▸ **PROVIDED ENTRIES**:
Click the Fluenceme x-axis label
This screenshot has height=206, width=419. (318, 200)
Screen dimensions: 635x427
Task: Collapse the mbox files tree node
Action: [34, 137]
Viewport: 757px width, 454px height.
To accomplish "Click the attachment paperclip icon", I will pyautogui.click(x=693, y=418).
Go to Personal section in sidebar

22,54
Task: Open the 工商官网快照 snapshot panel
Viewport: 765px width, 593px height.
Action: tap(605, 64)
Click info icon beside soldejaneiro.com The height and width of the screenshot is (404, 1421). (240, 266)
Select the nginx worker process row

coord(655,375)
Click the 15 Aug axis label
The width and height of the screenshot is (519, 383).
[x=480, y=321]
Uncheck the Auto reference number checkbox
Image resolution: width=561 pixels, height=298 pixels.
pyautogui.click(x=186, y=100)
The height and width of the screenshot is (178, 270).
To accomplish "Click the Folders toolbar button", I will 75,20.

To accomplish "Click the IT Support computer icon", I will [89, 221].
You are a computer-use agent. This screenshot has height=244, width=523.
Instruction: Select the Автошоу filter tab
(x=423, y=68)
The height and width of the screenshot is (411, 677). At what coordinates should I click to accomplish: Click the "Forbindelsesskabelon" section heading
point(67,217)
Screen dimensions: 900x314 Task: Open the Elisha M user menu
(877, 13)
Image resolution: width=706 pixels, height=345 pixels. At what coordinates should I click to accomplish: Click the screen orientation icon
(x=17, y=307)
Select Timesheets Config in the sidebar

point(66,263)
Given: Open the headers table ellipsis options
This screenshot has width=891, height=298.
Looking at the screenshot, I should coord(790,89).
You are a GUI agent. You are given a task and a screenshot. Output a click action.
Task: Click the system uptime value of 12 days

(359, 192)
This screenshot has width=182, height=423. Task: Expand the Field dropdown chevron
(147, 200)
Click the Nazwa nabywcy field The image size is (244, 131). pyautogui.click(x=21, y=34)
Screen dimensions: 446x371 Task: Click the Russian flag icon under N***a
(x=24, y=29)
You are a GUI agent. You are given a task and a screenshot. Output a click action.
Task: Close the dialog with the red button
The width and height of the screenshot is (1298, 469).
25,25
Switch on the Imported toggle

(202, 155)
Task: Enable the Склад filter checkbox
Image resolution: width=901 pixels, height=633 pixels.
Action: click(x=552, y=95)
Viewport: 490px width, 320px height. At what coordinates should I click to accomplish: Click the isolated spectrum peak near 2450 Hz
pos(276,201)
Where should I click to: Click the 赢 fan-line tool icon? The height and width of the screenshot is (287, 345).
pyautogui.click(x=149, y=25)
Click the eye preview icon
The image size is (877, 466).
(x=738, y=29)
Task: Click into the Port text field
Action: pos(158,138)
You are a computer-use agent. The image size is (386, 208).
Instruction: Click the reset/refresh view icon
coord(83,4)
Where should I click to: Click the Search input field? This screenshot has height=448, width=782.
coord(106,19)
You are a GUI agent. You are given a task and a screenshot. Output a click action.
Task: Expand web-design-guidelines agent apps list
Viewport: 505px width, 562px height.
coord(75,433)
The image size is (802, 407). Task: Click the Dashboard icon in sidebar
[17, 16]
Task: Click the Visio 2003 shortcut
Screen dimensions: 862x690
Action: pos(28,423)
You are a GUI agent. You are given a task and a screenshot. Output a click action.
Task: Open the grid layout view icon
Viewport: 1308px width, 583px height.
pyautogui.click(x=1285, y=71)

▸ **REQUIREMENT**: Each line from the one holding "Task: Expand web-design-guidelines" to the end of the data above goes into the answer exactly as written, and no other line does.

▸ **OUTPUT BELOW**:
Task: Expand web-design-guidelines agent apps list
Viewport: 505px width, 562px height.
coord(75,433)
The image size is (802, 407). Task: Click the Dashboard icon in sidebar
[17, 16]
Task: Click the Visio 2003 shortcut
Screen dimensions: 862x690
Action: pos(28,423)
You are a GUI agent. You are given a task and a screenshot. Output a click action.
Task: Open the grid layout view icon
Viewport: 1308px width, 583px height.
pyautogui.click(x=1285, y=71)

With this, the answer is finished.